A ESQUERDA CAI NA ARAPUCA E SALVA O PROGRAMA DO HOMEM-MOSCA

A vaidade de alguns e a desculpa de que é preciso ocupar espaços empurraram a esquerda para a armadilha das entrevistas no Manhattan Connection. É um gesto amador movido pela sedução do polemismo.

Estão indo ao programa que a Globo não quis mais (e que se acomodou na TV Cultura de São Paulo), para serem agredidos por Diogo Mainardi, o homem-mosca.

Fernando Haddad já sofreu agressões de Mainardi. E agora o sujeito mandou o advogado Antonio Carlos de Almeida Castro, o Kakay, tomar no c.

Qual é a vantagem? Nenhuma. Entram na provocação de Mainardi, que consegue grande repercussão das suas bobagens no dia seguinte, e asseguram audiência a um programa fajuto.

Parte da esquerda adora um picadeiro, mesmo que seja no pântano da extrema direita. O PT está salvando o programa que faz parte do esquema das facções antiPT.

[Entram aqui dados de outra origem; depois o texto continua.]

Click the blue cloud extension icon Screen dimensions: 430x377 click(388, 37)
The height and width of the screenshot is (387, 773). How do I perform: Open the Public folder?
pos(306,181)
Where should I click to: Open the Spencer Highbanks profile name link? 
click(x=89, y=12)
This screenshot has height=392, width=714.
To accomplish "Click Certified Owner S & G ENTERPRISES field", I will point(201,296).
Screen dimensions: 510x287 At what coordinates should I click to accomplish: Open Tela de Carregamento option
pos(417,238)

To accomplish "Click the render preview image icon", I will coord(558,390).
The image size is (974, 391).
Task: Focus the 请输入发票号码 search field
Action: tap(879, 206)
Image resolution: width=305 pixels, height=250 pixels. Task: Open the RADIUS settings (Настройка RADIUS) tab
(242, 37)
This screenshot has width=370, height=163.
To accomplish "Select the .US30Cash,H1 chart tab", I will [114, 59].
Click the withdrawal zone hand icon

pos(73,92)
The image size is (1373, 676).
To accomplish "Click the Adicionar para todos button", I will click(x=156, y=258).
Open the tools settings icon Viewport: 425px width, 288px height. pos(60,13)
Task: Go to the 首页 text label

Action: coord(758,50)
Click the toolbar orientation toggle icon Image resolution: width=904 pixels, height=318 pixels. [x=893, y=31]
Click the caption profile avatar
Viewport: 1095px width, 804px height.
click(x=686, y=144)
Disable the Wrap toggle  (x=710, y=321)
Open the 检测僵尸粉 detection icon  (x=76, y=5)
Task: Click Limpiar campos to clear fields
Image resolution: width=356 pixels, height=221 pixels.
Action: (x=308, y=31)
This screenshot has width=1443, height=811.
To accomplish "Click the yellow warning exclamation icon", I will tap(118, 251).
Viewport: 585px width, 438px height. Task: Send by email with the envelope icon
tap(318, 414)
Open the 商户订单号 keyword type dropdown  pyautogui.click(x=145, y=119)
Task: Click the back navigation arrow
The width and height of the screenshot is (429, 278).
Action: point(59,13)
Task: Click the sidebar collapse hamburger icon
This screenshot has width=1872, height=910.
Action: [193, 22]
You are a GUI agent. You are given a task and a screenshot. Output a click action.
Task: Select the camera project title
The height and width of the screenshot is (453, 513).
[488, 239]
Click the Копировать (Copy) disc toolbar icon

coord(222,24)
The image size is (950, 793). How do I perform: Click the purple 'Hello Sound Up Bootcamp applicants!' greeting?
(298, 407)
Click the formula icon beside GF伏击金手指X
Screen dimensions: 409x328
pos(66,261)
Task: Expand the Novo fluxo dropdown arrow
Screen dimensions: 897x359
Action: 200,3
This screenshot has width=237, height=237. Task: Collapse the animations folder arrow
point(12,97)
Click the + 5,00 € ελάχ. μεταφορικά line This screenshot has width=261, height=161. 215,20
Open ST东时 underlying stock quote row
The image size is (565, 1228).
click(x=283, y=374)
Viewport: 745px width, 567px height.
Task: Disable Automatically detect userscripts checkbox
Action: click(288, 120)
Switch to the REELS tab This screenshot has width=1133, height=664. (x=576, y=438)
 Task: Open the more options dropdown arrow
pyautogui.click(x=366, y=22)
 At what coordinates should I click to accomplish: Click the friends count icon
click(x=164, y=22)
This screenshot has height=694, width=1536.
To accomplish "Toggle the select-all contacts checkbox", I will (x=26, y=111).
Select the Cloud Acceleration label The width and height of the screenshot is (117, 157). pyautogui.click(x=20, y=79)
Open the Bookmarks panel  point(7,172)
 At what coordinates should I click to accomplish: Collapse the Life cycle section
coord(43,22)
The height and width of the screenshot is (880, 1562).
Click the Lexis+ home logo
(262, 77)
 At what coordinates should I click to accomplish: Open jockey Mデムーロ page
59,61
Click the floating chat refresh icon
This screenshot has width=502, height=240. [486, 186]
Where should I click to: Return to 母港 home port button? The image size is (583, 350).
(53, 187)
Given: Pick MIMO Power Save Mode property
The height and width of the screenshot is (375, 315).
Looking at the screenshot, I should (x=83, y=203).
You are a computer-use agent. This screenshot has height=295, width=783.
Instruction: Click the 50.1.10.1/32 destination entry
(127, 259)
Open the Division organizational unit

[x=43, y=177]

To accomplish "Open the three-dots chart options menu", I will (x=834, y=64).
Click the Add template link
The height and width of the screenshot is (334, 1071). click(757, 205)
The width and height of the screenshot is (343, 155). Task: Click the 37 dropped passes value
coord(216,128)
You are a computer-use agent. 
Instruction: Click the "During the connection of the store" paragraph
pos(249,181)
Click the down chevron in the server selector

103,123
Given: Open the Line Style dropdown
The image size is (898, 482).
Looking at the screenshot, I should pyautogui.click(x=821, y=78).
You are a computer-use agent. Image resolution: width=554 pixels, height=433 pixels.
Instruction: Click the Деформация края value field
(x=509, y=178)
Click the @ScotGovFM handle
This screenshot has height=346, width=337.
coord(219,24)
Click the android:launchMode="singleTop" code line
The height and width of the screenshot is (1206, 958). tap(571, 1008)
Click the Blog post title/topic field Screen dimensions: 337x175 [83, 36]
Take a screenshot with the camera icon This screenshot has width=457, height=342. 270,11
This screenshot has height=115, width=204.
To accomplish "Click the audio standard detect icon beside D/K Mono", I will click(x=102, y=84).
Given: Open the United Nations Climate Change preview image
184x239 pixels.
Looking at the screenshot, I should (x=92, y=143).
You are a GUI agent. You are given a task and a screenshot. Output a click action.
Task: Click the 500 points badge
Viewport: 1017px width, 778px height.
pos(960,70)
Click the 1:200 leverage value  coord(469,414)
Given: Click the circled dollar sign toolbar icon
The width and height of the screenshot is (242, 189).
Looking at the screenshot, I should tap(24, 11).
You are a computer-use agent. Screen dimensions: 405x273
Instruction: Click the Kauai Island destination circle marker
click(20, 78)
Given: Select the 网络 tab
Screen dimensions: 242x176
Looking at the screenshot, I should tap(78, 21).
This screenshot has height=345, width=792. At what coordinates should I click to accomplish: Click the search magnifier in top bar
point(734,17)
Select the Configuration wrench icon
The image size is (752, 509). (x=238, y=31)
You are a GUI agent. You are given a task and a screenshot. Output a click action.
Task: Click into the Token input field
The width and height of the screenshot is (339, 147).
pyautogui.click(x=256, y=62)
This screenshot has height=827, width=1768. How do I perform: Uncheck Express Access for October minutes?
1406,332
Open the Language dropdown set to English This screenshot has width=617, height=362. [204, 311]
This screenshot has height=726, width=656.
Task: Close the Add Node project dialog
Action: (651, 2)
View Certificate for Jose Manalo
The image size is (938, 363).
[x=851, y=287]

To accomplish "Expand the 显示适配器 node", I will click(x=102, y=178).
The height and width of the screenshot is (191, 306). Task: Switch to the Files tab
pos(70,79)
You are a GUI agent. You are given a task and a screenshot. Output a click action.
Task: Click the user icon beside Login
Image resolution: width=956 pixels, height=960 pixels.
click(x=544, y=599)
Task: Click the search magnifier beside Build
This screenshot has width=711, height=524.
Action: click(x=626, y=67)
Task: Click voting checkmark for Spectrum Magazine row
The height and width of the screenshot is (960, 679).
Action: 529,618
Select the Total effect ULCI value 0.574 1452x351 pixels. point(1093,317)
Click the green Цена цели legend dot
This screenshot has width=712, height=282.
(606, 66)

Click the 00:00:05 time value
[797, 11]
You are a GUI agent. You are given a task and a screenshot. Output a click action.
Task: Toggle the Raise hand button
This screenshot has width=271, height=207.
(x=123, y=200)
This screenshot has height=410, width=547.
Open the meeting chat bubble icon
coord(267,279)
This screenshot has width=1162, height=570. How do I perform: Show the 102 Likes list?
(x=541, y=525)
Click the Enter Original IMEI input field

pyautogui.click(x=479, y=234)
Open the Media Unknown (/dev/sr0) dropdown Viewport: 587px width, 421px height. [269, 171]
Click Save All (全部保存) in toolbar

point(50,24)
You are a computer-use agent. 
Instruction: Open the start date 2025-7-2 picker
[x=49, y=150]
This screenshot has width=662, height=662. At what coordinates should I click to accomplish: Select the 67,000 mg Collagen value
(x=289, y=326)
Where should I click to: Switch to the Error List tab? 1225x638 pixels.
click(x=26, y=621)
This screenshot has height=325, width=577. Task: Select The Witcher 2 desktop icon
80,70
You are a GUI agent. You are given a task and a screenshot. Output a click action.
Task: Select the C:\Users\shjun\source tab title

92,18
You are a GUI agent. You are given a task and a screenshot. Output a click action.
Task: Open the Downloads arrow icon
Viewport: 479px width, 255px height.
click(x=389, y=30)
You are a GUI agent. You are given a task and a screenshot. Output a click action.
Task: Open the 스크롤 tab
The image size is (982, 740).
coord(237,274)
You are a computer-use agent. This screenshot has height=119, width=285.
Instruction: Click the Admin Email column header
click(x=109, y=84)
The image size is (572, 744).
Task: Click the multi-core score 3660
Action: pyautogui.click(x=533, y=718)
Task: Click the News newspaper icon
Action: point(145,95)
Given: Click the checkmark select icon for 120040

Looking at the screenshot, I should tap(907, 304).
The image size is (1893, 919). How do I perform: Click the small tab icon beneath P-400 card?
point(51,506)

O sonho do homem-mosca é ficar diante de Lula. É o tipo de confronto em que, mesmo que ganhe de 7 a 1, Lula sairá perdendo.

O que Lula poderia ganhar surrando Diogo Mainardi, num momento em que precisa calibrar melhor seu discurso e evitar embates inúteis?

Seria pior do que debater com bêbado, porque um bêbado pode ter escrúpulos. Apesar de ser atraído todo tempo para o duelo, é impossível que Lula caia na arapuca.

O surto de Mainardi na conversa com Kakay indica que seu descontrole vem crescendo e que a qualquer momento tudo pode acontecer no programa.

Haddad disse no ar, ao ser atacado por Mainardi em fevereiro, que ele é “uma pessoa muito problemática, inclusive psicologicamente”.

Não é de se afastar a hipótese de o homem-mosca comer fezes ao vivo, com as mãos, com os olhos arregalados.

Fezes enviadas dos Estados Unidos por Olavo de Carvalho. Estamos lidando com os impulsos e os desejos do homem-mosca.